Today's Elites

Thursday, January 28, 2010

Eat your spinach! (and drink your coffee)

Learning and memory are fundamental brain functions affected by dietary and environmental factors. Here, we show that increasing brain magnesium using a newly developed magnesium compound (magnesium-L-threonate, MgT) leads to the enhancement of learning abilities, working memory, and short- and long-term memory in rats. The pattern completion ability was also improved in aged rats. MgT-treated rats had higher density of synaptophysin-/synaptobrevin-positive puncta in DG and CA1 subregions of hippocampus that were correlated with memory improvement.
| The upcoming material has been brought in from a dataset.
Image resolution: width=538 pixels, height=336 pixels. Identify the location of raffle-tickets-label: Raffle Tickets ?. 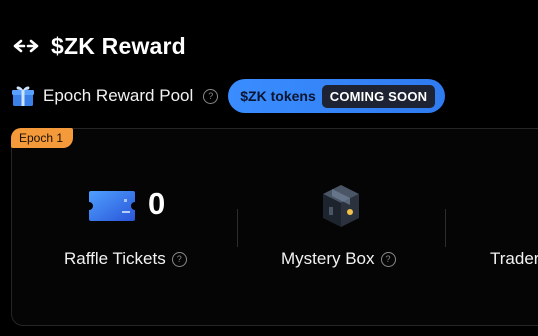
(126, 259).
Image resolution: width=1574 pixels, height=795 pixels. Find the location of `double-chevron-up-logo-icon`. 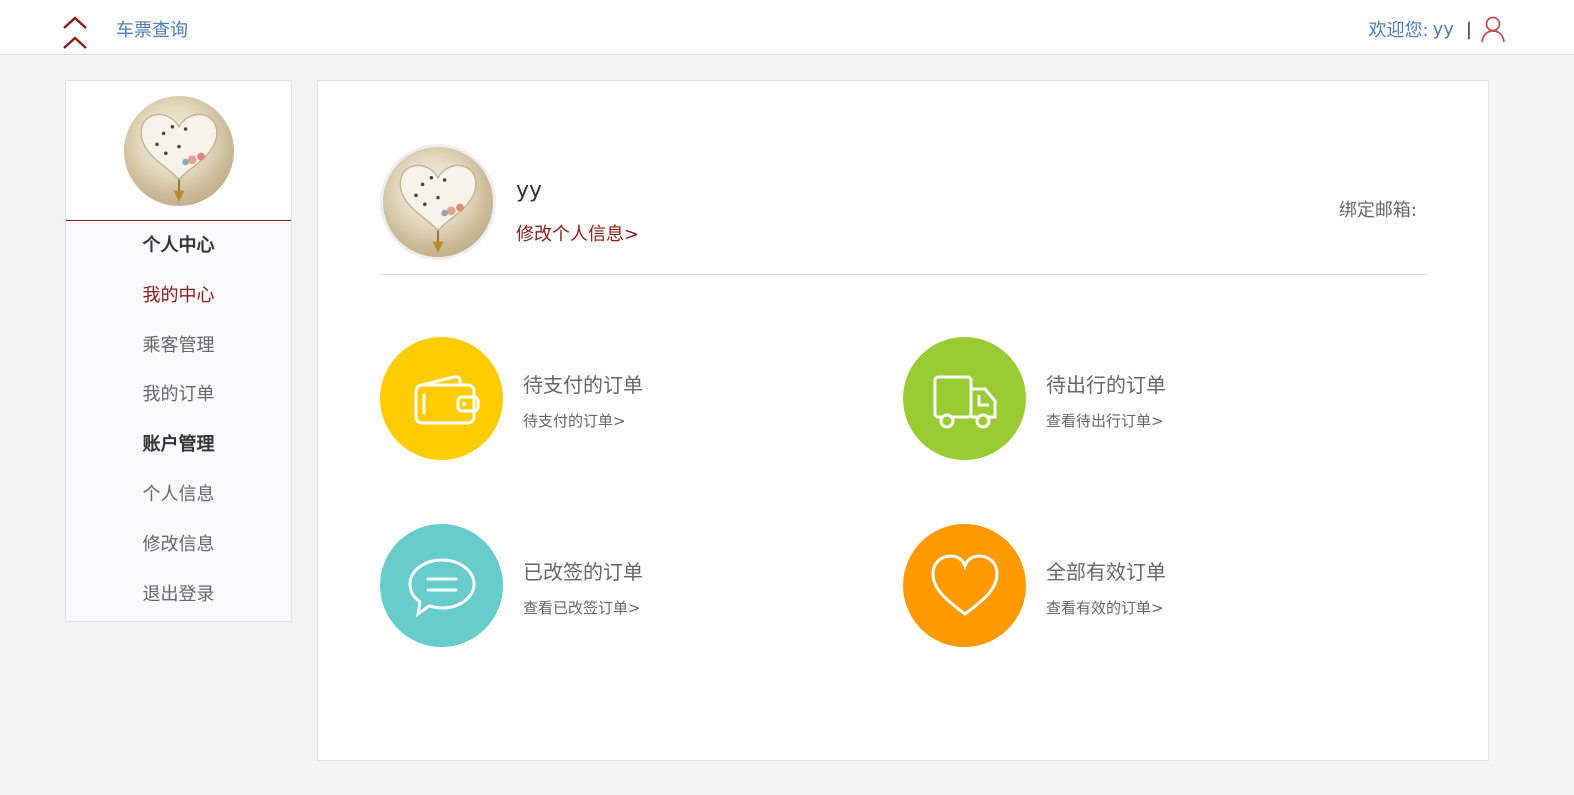

double-chevron-up-logo-icon is located at coordinates (75, 33).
Functionally, magnesium increased the number of functional presynaptic release sites, while it reduced their release probability. The resultant synaptic reconfiguration enabled selective enhancement of synaptic transmission for burst inputs. Coupled with concurrent upregulation of NR2B-containing NMDA receptors and its downstream signaling, synaptic plasticity induced by correlated inputs was enhanced. Our findings suggest that an increase in brain magnesium enhances both short-term synaptic facilitation and long-term potentiation and improves learning and memory functions.
Spices, nuts, cereals, coffee, cocoa, tea, and vegetables are rich sources of magnesium. Green leafy vegetables such as spinach are also rich in magnesium as they contain chlorophyll which is rich in magnesium. Observations of reduced dietary magnesium intake in modern Western countries as compared to earlier generations may be related to food refining and modern fertilizers which contain no magnesium.